Still, according to Gates, less than 1 percent of global foreign aid spending
goes toward nutrition.
“We have been
no different from most other funders. We never paid enough attention to
nutrition. That is changing today,” Gates said Wednesday.
Gates added
the foundation’s commitment will “unlock even further resources” from a
matching pledge issued by the United Kingdom. At the Nutrition for Growth
conference Britain hosted in 2013, the government committed to match every 2
pounds in new funding for nutrition with 1 pound of its own, up to a maximum
280 million pounds — roughly $430 million.
“We are
planning to take advantage of that commitment today and we encourage other
donors to take them up on the offer, too,” Gates said.
Is nutrition’s identity crisis over?
For years it
has been both a blessing and a curse that nutrition programs operate at the
intersection of a number of different sectors, Shawn Baker, the Gates
Foundation’s director of nutrition, told Devex at the Global Food Security
Symposium in Washington, D.C., in April.
Health,
agriculture, education and others play roles in building working food systems
that deliver nutritious commodities to communities. That means nutrition
programs can be relevant components to a wide range of public services — and
budget lines.

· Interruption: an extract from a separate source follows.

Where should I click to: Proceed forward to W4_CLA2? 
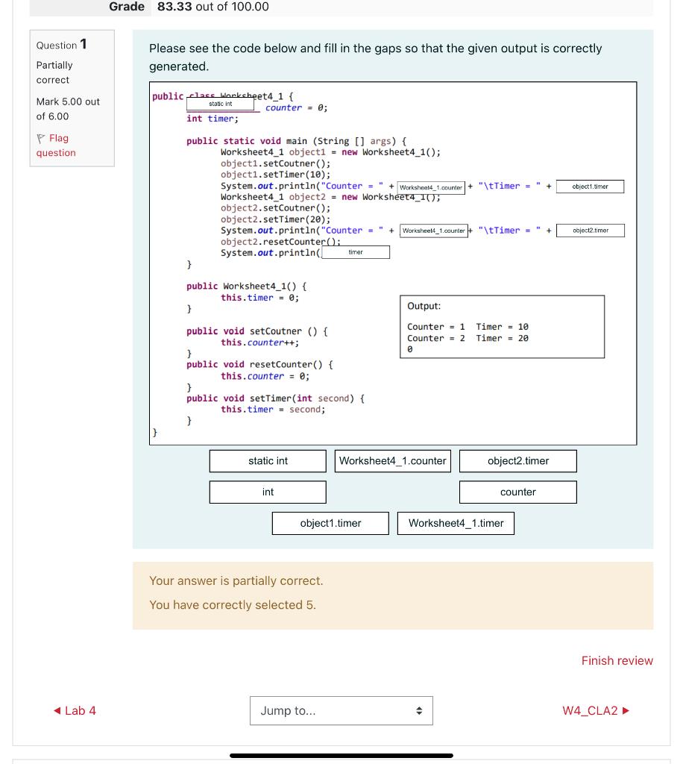[x=597, y=710]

Yet while these other sectors are likely to enjoy political
leadership at the national level, a “ministry of nutrition” is not something
countries typically establish.
“If you’re
not very purposeful about making sure that nutrition is an explicit part of
their mandate, agenda and accountabilities, then it always becomes a niche
intervention instead of a mainstream intervention,” Baker told Devex.
Within the
Gates Foundation’s own organizational structure, nutrition programs previously
worked “opportunistically” at the intersections of other programmatic
priorities.
“Institutional
positioning matters at any organization,” Baker said, and the foundation has
made moves to reposition the sector within its programming.
Nutrition was
previously not a director-level position, and Baker described the foundation’s
nutrition portfolio as “one of the smallest program strategies” — significant
since Gates aligns its budgets against its strategies. That changed about 18
months ago when Baker and others undertook a process to scale up the
foundation’s ambition for its nutrition programs, culminating with Wednesday’s
announcement in Brussels.
“Malnutrition
is a quiet catastrophe. You can’t see it in the same way you can see diarrhea
or malaria or pneumonia, or the other health problems that poor children face,”
Gates said.
In many
countries stunting levels are so high it becomes the norm, Baker told Devex.
“Families
don’t recognize it. Communities don't recognize it. Decision-makers don’t
recognize it. If you’re deficient in vitamin A or iron … it’s invisible,” he
said.
The new
strategy will focus initially in five countries where there is “a particularly
large burden of malnutrition” — Gates listed Nigeria as one country where the
foundation will roll out its new programs — and around two major goals: to
increase coverage of proven interventions and to develop new ones through
investments in upstream research.
“One thing
we’re particularly excited about is much more purposeful collaboration with our
agricultural colleagues,” Baker said, describing a joint body of work on
improving food systems, to make food production more intentionally oriented to
better nutrition.
“I think
that’s quite a big shift for the foundation,” he added.
Gates’ new
strategy will also look to improve the evidence base for nutrition
interventions through support for a forthcoming Lancet series on
breast-feeding, for example. The foundation will continue to play an advocacy
role, engaging both with international donors to prioritize investments in
nutrition, and also with high-burden countries to ensure their own domestic
resources target nutrition improvements.
“The end game
is really that domestic resources need to take up more and more of the burden
of addressing these problems,” Baker said.
Food security
and nutrition will be on the agenda this weekend at the G-7 summit in Germany,
and with one month remaining until the Financing for Development Summit in
Addis Ababa, Ethiopia, Gates’ nutrition commitment, advocates hope, will be the
first of many.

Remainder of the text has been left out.